== WHAT IS REQUIRED ==
What is needed is an exact retyping of the records below, from the first line through the line that contains "The height and".

== INFORMATION ==
■ ■ ■
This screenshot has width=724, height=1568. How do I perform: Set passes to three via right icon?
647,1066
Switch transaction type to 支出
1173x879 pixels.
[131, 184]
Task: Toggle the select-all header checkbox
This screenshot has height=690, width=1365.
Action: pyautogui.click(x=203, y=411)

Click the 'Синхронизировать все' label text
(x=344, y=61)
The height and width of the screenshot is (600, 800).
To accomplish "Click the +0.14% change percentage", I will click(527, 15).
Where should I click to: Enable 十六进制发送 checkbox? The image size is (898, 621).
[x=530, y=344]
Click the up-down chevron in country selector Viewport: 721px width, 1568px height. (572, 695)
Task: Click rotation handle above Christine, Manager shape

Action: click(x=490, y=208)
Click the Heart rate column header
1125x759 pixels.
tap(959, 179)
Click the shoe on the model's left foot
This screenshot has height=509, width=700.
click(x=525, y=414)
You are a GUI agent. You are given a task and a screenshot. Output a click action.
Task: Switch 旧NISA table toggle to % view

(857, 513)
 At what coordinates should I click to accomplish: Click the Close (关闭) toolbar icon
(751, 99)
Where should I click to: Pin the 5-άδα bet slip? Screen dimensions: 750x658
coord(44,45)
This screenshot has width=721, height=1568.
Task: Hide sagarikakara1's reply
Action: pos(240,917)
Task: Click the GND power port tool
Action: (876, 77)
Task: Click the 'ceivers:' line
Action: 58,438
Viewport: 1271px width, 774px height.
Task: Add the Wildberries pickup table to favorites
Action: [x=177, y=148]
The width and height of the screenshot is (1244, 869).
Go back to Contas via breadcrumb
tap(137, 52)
■ ■ ■
== REPLY ==
This screenshot has width=724, height=1568. How do I perform: Set passes to three via right icon?
647,1066
Switch transaction type to 支出
1173x879 pixels.
[131, 184]
Task: Toggle the select-all header checkbox
This screenshot has height=690, width=1365.
Action: pyautogui.click(x=203, y=411)

Click the 'Синхронизировать все' label text
(x=344, y=61)
The height and width of the screenshot is (600, 800).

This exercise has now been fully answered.